John Pugh

Personal information
- Full name: John Geoffrey Pugh
- Born: 22 January 1904 Coventry, Warwickshire, England
- Died: 14 February 1964 (aged 60) Hastings, Christ Church, Barbados
- Batting: Right-handed
- Bowling: Right-arm medium
- Relations: Tom Pugh (nephew)

Domestic team information
- 1922–1927: Warwickshire

Career statistics
| Competition | First-class |
| Matches | 9 |
| Runs scored | 82 |
| Batting average | 9.11 |
| 100s/50s | –/– |
| Top score | 41 |
| Balls bowled | 348 |
| Wickets | 6 |
| Bowling average | 34.33 |
| 5 wickets in innings | – |
| 10 wickets in match | – |
| Best bowling | 4/100 |
| Catches/stumpings | 3/– |
- Source: Cricinfo, 14 July 2012

= John Pugh (cricketer) =

English cricketer

John Geoffrey Pugh (22 January 1904 - 14 February 1964) was an English cricketer. Pugh was a right-handed batsman who bowled right-arm medium pace. He was born at Coventry, Warwickshire, and was educated at Rugby School.

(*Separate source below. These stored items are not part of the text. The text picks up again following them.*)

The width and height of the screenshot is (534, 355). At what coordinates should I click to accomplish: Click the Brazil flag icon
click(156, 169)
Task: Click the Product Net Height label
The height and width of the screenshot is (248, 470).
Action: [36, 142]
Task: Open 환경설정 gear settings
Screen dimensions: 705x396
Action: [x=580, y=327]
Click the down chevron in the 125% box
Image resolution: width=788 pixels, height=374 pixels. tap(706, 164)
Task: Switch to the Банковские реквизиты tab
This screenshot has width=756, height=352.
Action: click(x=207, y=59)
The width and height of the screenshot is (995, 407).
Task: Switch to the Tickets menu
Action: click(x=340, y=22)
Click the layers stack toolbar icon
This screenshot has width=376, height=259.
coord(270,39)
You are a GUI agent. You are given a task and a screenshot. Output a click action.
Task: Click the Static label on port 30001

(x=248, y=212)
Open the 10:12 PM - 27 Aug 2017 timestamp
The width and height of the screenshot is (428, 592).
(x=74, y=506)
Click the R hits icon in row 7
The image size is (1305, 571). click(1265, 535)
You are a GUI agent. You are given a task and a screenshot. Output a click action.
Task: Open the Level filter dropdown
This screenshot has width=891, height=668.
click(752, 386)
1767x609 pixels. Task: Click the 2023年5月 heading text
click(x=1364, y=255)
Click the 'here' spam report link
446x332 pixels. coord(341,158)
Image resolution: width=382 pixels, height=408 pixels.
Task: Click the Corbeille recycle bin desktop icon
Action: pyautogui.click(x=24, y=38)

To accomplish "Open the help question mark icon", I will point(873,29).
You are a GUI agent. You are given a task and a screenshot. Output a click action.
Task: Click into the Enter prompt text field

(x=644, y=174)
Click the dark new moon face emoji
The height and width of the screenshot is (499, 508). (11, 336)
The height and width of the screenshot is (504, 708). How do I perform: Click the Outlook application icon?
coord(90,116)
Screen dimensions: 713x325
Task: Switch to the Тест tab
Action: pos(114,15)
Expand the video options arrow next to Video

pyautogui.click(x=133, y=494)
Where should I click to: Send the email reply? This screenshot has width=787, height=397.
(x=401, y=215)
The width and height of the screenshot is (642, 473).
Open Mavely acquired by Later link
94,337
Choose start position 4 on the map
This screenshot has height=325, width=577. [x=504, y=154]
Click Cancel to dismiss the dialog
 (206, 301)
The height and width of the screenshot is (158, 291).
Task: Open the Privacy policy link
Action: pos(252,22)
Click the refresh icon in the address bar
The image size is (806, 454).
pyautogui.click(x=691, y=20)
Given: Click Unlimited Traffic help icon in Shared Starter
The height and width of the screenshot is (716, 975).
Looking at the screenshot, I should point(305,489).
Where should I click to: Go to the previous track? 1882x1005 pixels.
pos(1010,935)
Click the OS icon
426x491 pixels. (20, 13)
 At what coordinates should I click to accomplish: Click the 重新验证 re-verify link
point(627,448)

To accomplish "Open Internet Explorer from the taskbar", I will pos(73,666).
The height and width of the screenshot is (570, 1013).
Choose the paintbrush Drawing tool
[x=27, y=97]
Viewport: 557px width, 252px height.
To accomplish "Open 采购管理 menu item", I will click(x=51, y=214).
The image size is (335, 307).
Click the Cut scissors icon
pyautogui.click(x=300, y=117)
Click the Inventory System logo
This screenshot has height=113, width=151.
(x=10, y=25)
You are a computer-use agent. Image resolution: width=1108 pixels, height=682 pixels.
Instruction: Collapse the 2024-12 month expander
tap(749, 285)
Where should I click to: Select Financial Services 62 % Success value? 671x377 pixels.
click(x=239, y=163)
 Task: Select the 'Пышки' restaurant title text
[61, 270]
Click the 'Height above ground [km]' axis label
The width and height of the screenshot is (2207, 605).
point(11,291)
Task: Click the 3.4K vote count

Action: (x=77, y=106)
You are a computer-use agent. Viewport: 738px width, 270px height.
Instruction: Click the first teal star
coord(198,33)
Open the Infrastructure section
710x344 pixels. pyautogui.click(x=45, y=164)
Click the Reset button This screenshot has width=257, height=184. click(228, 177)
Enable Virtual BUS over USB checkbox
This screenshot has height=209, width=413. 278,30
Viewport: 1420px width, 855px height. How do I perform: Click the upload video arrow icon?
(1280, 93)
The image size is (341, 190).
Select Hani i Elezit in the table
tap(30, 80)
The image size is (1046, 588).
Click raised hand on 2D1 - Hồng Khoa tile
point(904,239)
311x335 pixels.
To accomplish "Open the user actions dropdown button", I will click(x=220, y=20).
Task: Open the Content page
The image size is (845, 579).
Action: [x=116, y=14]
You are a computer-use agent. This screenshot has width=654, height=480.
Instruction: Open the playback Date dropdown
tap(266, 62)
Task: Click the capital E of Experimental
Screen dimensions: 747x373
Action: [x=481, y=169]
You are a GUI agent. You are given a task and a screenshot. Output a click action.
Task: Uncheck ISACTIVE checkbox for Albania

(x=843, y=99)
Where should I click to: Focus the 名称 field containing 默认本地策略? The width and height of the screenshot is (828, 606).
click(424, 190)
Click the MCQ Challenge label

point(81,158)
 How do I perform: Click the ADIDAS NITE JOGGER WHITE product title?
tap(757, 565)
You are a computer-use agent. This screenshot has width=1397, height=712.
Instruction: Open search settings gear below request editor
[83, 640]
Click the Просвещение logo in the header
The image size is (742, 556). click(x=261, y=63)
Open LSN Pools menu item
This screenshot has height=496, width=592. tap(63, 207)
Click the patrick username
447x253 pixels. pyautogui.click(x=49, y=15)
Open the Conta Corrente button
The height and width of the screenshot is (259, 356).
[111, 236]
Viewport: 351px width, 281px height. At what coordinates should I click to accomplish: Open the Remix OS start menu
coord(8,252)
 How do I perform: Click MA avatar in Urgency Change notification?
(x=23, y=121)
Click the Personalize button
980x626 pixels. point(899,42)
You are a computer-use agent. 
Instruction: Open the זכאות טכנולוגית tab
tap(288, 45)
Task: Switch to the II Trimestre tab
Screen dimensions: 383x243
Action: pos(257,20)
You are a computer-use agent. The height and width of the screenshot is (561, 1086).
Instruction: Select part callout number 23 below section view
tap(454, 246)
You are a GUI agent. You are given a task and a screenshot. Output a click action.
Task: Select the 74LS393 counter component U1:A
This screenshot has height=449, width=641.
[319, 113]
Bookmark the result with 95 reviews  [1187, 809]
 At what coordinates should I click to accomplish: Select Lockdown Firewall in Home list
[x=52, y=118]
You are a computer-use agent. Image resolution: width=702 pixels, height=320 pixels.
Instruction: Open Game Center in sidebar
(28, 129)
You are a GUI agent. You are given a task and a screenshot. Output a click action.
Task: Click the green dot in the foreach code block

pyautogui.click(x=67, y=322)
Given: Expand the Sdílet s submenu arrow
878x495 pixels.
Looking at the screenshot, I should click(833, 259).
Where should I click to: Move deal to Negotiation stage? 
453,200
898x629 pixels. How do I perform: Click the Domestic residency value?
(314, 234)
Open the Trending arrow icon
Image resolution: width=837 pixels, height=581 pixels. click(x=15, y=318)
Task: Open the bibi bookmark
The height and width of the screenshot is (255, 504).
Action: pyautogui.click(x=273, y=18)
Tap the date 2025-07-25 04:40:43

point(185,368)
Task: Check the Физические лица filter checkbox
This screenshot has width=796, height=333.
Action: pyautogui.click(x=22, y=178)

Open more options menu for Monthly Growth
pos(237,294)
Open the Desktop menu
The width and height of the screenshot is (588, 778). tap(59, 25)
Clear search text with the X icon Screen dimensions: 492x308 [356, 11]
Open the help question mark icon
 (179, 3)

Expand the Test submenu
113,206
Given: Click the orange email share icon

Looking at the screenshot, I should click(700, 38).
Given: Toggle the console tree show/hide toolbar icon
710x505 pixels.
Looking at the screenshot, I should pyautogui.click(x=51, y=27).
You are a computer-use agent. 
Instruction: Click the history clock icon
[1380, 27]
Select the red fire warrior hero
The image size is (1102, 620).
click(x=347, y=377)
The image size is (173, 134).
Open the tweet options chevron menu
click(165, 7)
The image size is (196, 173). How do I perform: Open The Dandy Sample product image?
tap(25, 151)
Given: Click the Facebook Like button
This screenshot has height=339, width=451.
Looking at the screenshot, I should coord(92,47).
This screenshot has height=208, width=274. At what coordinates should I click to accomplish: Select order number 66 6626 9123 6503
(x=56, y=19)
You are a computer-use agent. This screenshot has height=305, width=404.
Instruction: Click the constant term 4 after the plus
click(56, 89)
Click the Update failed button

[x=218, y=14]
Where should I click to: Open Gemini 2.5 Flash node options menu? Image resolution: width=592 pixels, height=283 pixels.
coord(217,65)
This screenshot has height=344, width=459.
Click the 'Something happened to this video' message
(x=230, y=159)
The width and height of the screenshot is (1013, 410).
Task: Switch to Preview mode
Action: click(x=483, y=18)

Pugh made his first-class debut for Warwickshire against Northamptonshire at Edgbaston in the 1922 County Championship. He made eight further first-class appearances for the county, the last of which came against Surrey in the 1927 County Championship. In his nine first-class matches, he scored a total of 82 runs at an average of 9.11, with a high score of 41. With the ball, he took 6 wickets at a bowling average of 34.33, with best figures of 4/100.

He died at Hastings, Barbados, on 14 February 1964. His nephew, Tom Pugh, also played first-class cricket.